Growing up, a lot of my sci-fi reading focused on old classic works by Asimov, Clarke, Heinlein, Campbell, Pohl, etc. For some reason, I missed the 80′s almost completely. Specifically, I missed Ender’s Game until just this past month. So, I’ve been catching up. As of tonight, I’ve just finished “Ender’s Shadow”. My thoughts on the book (and series) overall are beyond the scope of this blog, but there was a series of passages early on that I think resonate closely with my last post here, and with my overall feeling that we need a real strategy for changing the odds on the cyber security playing field altogether instead of just building up defenses linearly. Let me know if you agree?
“He could come from anywhere – from anywhere all at once. So we run into the classic problem of defense, cubed. The farther out you deploy your defenses, the more of them you have to have, and if your resources are limited, you soon have more fortifications than you can man. What good are based on moons, Jupiter, or Saturn, or Neptune, when the enemy doesn’t even have to come in on the plane of the ecliptic? He can bypass all our fortifications. The way Nimitz and MacArthur used two-dimensional island-hopping against the defense in depth of the Japanese in WWII. Only our enemy can work in three dimensions. Therefore we cannot possibly maintain defense in depth..”
“So even if we intercept 99 of 100 attacking squadrons, he only has to get one squadron through to cause terrible destruction. We saw how much territory a single ship could scour when they first showed up. Get ten ships to us for a single day, and if they spread us out enough, they’d have a lot more than a day and they would wipe out our most important centers. “
“I don’t think there is a solution. There is no point in trying to defend at all. So the only strategy that makes any sense at all is an all-out attack.”
I’ll let you all think through the implications of these passages and get back to me.

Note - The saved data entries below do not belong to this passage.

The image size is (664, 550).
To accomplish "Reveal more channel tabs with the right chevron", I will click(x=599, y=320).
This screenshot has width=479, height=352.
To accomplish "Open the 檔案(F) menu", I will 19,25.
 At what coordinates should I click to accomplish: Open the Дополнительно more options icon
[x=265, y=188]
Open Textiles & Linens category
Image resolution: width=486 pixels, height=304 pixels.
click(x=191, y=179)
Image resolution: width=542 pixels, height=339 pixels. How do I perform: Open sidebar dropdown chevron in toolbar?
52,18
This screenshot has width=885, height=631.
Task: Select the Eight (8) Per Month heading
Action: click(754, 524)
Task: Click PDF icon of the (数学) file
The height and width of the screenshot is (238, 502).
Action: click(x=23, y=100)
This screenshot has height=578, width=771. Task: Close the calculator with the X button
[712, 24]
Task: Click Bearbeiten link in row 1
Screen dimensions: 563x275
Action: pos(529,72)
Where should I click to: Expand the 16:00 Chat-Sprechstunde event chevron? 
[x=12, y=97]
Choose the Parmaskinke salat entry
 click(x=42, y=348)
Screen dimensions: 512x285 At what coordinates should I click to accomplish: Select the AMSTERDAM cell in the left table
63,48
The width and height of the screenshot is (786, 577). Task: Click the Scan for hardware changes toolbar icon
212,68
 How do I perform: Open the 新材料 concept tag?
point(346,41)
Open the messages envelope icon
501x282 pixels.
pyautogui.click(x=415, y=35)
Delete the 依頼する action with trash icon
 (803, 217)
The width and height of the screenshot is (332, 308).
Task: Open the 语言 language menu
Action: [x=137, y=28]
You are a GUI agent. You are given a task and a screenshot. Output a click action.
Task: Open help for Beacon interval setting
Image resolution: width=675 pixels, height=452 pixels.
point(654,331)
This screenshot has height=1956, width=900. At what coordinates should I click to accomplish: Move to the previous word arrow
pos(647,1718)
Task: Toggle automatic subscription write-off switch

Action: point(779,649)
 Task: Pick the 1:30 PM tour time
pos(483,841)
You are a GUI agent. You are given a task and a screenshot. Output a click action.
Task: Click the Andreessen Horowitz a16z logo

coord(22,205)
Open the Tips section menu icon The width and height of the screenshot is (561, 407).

On another, related, topic, I have a question: A lot of us are quick to reference Sun Tzu’s Art of War in cyber security, but I havent seen (or havent recognized – I might just be ignorant here) many attempts to use known historic, strategic war/battle thinkers in our industry much beyond Sun. Is there anything else – or anyone else – we should be looking at from a classic “war” perspective that we’re not already? Who? Why? Who/What am I missing? Is it relevant to ask?